It's a classic situation. Before the era of smartphones and GPS tracking, when my husband would take the wrong exit on the freeway, a quiet war would begin. "Should we ask for directions?," I'd ask.
I'm sure you know how this all-too-common road trip story ends.
Even in the age of GPS, however, there's still one other spot where your Mr.-Fix-It might exaggerate his abilities: Your home computer.
A study commissioned by Crucial, a computer hardware manufacturer, looked into how much people actually know about fixing their computers. What it found was that two out of three men think that they'd rather take a DIY approach to fixing their computers.
I love the DIY movement, and two out of three men wanting to fix their computers is great. What the study also found, however, is that the number one hardware feature that slows down computers is RAM.
So that means more than 60% of men want to fix their computers, but only 8% can identify what's probably the biggest issue on their computer at this very moment.
Bonus cool site: Which U.S. president matches your personality?

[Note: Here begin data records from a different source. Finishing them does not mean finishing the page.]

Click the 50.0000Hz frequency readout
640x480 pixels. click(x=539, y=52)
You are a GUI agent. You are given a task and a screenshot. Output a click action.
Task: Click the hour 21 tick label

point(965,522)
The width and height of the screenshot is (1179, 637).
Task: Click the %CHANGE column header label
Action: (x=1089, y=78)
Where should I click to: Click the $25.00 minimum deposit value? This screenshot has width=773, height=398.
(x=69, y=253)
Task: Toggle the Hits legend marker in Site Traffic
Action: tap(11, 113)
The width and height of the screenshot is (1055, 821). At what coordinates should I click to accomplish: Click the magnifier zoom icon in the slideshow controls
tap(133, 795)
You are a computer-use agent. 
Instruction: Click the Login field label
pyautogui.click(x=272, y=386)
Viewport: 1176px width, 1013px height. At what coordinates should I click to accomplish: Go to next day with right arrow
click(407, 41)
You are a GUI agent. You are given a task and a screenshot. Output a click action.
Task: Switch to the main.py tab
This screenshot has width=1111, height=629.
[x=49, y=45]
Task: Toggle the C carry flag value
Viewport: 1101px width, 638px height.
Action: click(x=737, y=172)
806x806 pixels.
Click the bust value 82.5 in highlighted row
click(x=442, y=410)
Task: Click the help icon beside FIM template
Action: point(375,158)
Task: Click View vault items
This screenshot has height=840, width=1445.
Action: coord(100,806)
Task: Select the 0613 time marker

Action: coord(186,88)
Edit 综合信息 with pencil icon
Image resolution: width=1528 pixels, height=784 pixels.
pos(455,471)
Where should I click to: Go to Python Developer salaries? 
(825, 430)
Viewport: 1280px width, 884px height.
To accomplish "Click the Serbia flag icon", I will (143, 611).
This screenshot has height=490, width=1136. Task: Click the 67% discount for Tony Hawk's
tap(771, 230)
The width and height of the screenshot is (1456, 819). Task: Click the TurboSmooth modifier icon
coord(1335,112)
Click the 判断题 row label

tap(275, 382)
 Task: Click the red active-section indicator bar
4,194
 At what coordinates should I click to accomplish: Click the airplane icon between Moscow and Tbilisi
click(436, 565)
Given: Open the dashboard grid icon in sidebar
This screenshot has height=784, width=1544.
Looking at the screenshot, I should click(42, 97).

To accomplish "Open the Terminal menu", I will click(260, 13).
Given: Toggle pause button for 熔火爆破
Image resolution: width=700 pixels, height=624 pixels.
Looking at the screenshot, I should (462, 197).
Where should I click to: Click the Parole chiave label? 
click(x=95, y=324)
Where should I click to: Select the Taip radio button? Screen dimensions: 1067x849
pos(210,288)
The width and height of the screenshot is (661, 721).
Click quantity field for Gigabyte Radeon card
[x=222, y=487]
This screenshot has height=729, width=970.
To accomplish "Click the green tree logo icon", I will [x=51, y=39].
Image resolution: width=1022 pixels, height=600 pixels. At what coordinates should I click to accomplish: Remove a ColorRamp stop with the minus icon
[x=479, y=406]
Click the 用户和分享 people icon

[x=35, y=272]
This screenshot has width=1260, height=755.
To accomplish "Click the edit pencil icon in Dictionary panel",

Not only that, but 46% of men surveyed rated themselves "extremely confident" about their ability to identify and fix problems with their computer. Here's what Crucial had to say about the results of its survey:
This new data demonstrates that while men are willing to fix computer issues and invest money for repairs, they don’t recognize a simple memory problem when they see it. In fact, our research shows that the least likely cause of memory-related issues, component failure, is the most suspected cause among consumers. Adding memory to a computer is an inexpensive way to rejuvenate an aging PC without having to shell out hundreds of dollars on a new system.
So being overconfident about your computer doesn't just slow it down, it could actually cost you money.